The D.C. Office of Campaign Finance is investigating allegations that freshman D.C. Council member Mary Cheh did not properly report some expenditures and contributions to her 2006 campaign for the Ward 3 seat.

The investigation was prompted by a formal complaint made by Jonathan R. Rees, who ran against Cheh in the Democratic primary, campaign finance officials said.

In the complaint, Rees alleges that Cheh's campaign accepted reduced rent for office space from PN Hoffman Co. and that Cheh allowed an unregistered political action committee to solicit campaign contributions and operate as part of her campaign committee.

In a letter to Rees, Cecily E. Collier-Montgomery, director of the campaign finance office, said the matters under investigation involve "false reporting of expenditures and contributions; and the alleged existence of another political action committee in support of the Cheh campaign."

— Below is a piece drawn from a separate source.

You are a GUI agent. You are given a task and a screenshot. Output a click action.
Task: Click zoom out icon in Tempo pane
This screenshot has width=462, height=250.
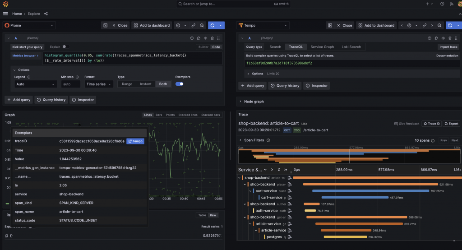[439, 25]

Campaign finance office officials have 90 days to complete the investigation, according to Kathy S. Williams, the office's general counsel.

Rees said Cheh was aware that the PAC was working for her and that she paid a total of $3,000 to rent prime property on Wisconsin Avenue NW for six months, when others in the same building paid twice that much each month.

Cheh, a George Washington University law professor who was elected in November to represent the city's most affluent ward, in Northwest Washington, said in an interview that she did nothing wrong and accused Rees of saying "the most outlandish things" about her.

"His claims that I'm corrupt and accepted [unreported] contributions are outrageous and untrue," Cheh said. Regarding the rented office space, she said her campaign paid the appropriate amount.

Campaign finance officials plan to interview Rees next Wednesday. Cheh said officials asked her to appear before them March 1. She has requested another date because the council Committee on Public Services and Consumer Affairs that she heads meets that day.

"Every contribution I received, I reported it. I tried to follow the rules to the letter," Cheh said. "If there may have been something amiss, I'm not sure, but if it is, I'd like to clear it up and deal with it."

Rees also alleged that acting D.C. Attorney General Linda Singer, her husband, developer Joe Sternlieb, and 21 other people failed to report the existence of a political action committee.

Sternlieb, who said he is a "legitimate witness" in the investigation, said Singer played no role in what he described as "a group of friends who got together to see who they wanted to support." He said it was not a PAC and did not raise or spend money on any candidate's behalf.

Traci L. Hughes, spokeswoman for Singer, said she is aware of the investigation but has not been asked to appear before campaign officials.

"She has responded to the inquiries," Hughes said. "She never made any contributions to a PAC and has not done anything improper."